Tooth preparation designs for posterior ceramic restorations have been based on traditional cast metal restoration designs, but with more occlusal tooth reduction and with a slightly increased taper. 

These preparations may involve the removal of considerable tooth structure. As more structure is removed, higher tooth strain and lower fracture resistance may occur.

The increased tooth structure loss may increase cuspal flexure, thereby reducing the tooth fracture resistance, or open the restoration-tooth interface. However, it has been demonstrated that cusp recovery results in fewer failures, likely increasing the longevity of posterior ceramic restorations. 

Recently, minimally invasive cavity preparations for posterior indirect restorations were demonstrated to present the benefit of conservation of tooth structure, as well as improved stress distribution. 

However, the performance of posterior restoration is also material dependent. Due to the continuous advancements in dental ceramics and innovative manufacturing techniques, the following question arises: could traditional preparation guidelines for ceramic onlays be modified in terms of minimally invasive therapy? Several all-ceramic systems, such as leucite and lithium disilicate CAD-CAM systems, have two major recent developments: dentine bonding and stronger all-ceramic crown systems.

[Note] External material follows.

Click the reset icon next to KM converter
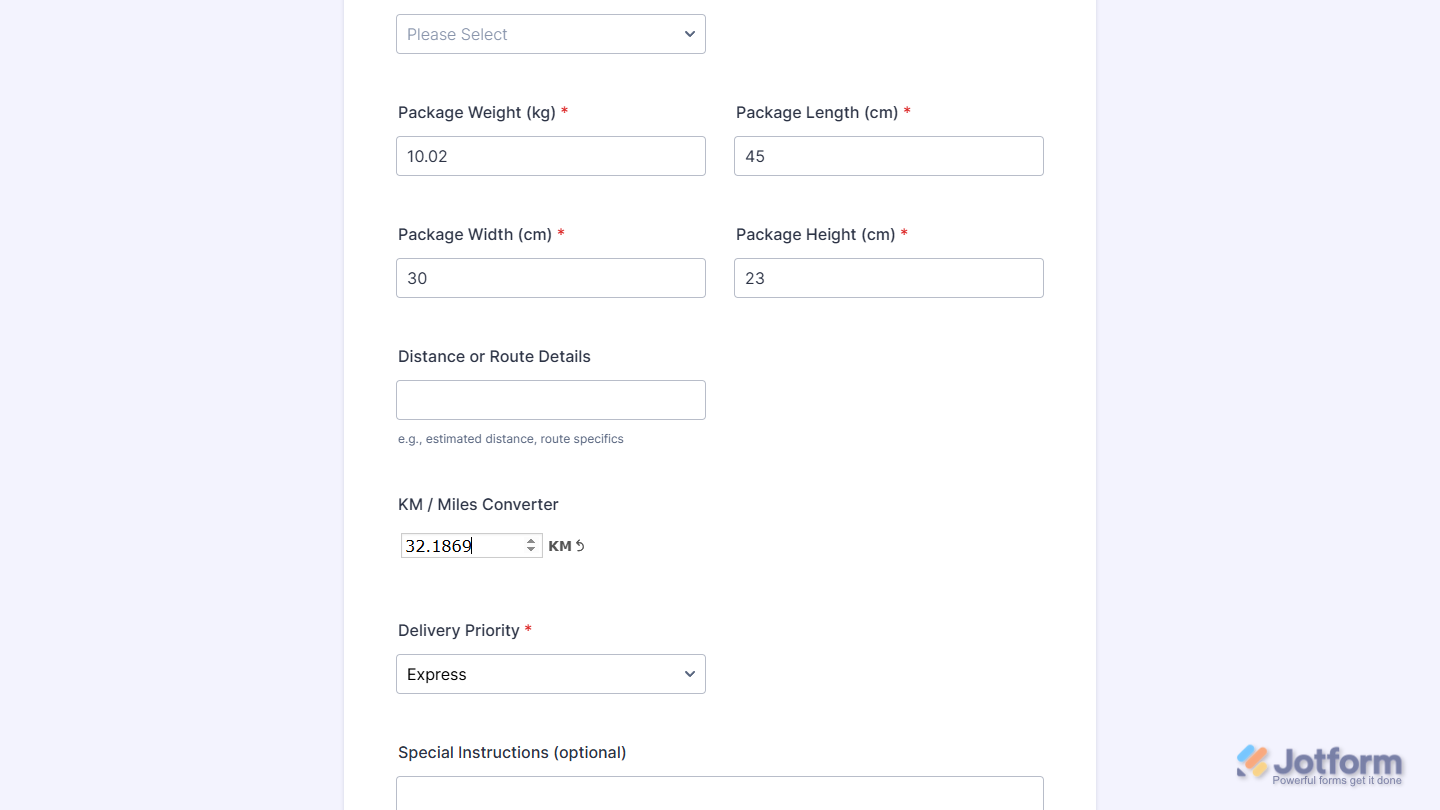This screenshot has width=1440, height=810. click(578, 545)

Ceramic inlays and onlays can be manufactured in a laboratory or milled chairside from ceramic blocks using CAD/CAM technology. 

The restorations prepared with indirect technique with CAD/CAM system in case of more extensive loss of dental structure can be preferred because of their better fracture resistance, esthetic looks, implementation in a single visit, and shorter intraoral working time. 

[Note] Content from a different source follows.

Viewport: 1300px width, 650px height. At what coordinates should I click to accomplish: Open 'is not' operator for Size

This system shows good clinical performance; however, it depends on the material and its indication in fixed prostheses of one or more elements. However, the use of these materials is extremely technique sensitive. 

CAD/CAM ceramic materials are manufactured under optimized conditions, which can minimize voids and volume defects. The fracture rate for CAD/CAM posterior ceramic restorations is suggested to be related to design aspects of the restoration and to the composition of the ceramic. 

Fracture resistance tests have been used to predict the failure of ceramic restorations under influence of the preparation design. Nondestructive experimental methodologies, such as the strain gauge test, and finite element analysis should be combined with conventional mechanical tests to better explain the failure of the ceramic restorations. 

The stresses generated by bite loading cause structural strain; if such stresses become excessive and exceed the elastic limit, structural failure may result. To the best of the authors’ knowledge, to date, no study has integrally analyzed the failure of minimal cavity preparations for posterior teeth with different ceramic compositions in comparison with conventional cavity preparation designs. 

Therefore, this study aimed to analyze the biomechanical performance of onlays made from leucite and lithium disilicate-reinforced ceramics in CAD/CAM restorations associated with both conventional cavity preparations and minimal preparations without occlusal and proximal boxes. 

The null hypothesis was that the ceramic type and cavity preparation design have no effect on the remaining tooth strain, stress distribution, fracture resistance and fracture mode of molars restored with onlays.